Shock, anger, sadness
When we received the news about Isaiah's coronary artery aneurysms we were in shock and disbelief.  It was so surreal and I felt like it wasn't really happening.  I sat there numbly and listened to the nurse explain that we needed to start giving Isaiah blood thinner by injection twice a day.  Even after they went through all of the information with us I still felt like it wasn't happening and that I wouldn't REALLY have to inject my little guy twice a day, would I?

In addition to our shock, there was also a lot of anger and sadness.  We were always told that because Isaiah was treated within 10 days of the onset of the fever that his chances of developing the aneurysms were less.  The questions swirled in our heads.  What if the hospital had been more timely in administering each round of treatment?  What if they had done another echo before he was discharged?  What if they had done a follow-up echo sooner?  We are not sure if any of these would have made a difference.  Isaiah's aneurysms may have developed while he was still febrile in the hospital during treatment or they may have developed in the subacute phase when he was recovering at home.  We will never know.

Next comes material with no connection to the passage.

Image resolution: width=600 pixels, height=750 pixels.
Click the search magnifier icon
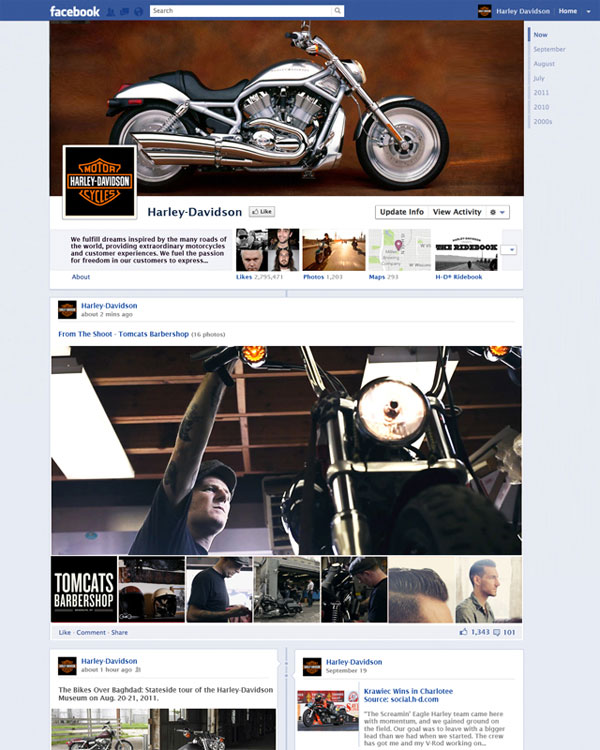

We felt like Isaiah had been cheated.  He was such a sweet, loving, innocent boy.  Why was he one of the 1% of kids that develop these aneurysms?  We were told that his aneurysms fall into the giant category.  While there is always a chance that they will improve, it is most likely that he will be taking some sort of blood thinner for the rest of his life.  That means no contact sports as it is too risky.  No hockey.  No baseball.  No football.  Even basketball or soccer are iffy.  This was so sad to me, as Isaiah had shown such a love and ability for sports at a young age.  Of course, in the grand scheme of things these are all trivial -- at least Isaiah is still here with us.  That's what matters.  The danger with coronary aneurysms is the possibility of developing blood clots or stenosis (narrowing of the artery as it heals).  Either of these can result in a heart attack.

More echos and an angiogram
Isaiah had another echo done a few days later and then a third four weeks later.  Both echos showed that the aneurysms are not getting any larger and that there are no blood clots.  Additionally, his heart function is good, so at least we know that it is working properly.  Good news.

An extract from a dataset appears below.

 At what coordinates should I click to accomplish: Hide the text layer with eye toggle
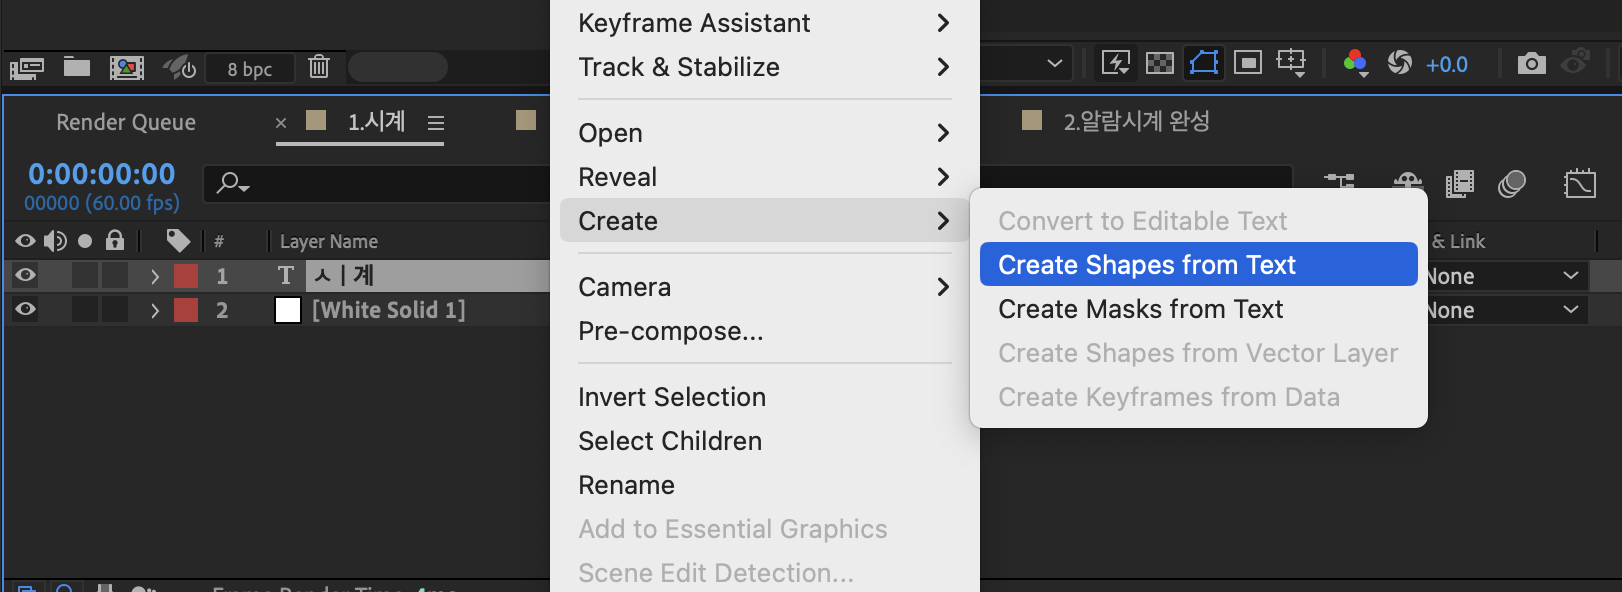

A week ago Isaiah underwent a cardiac catheterization and angiogram.  The angiogram revealed more aneurysms that are not able to be viewed via an echo.  Although we knew this was a possibility, we had hoped that there would be no significant findings. Again, we were disappointed. Based on the discovery of the additional aneurysms and their location (some are more distal) our cardiologist decided to add three more medications to Isaiah's regime. Another anti-coagulant (Plavix), beta-blockers (metoprolol) to strengthen his heart and Crestor to potentially aid in healing of the aneurysms.  These are all in addition to the enoxaparin that he is already receiving via an injection twice a day and the aspirin he takes once a day.

We asked the doctor if this is the worst case he has seen.  He said that it was not the first time he was asked that, and while Isaiah is not the worst, he is definitely on the more severe end of the spectrum.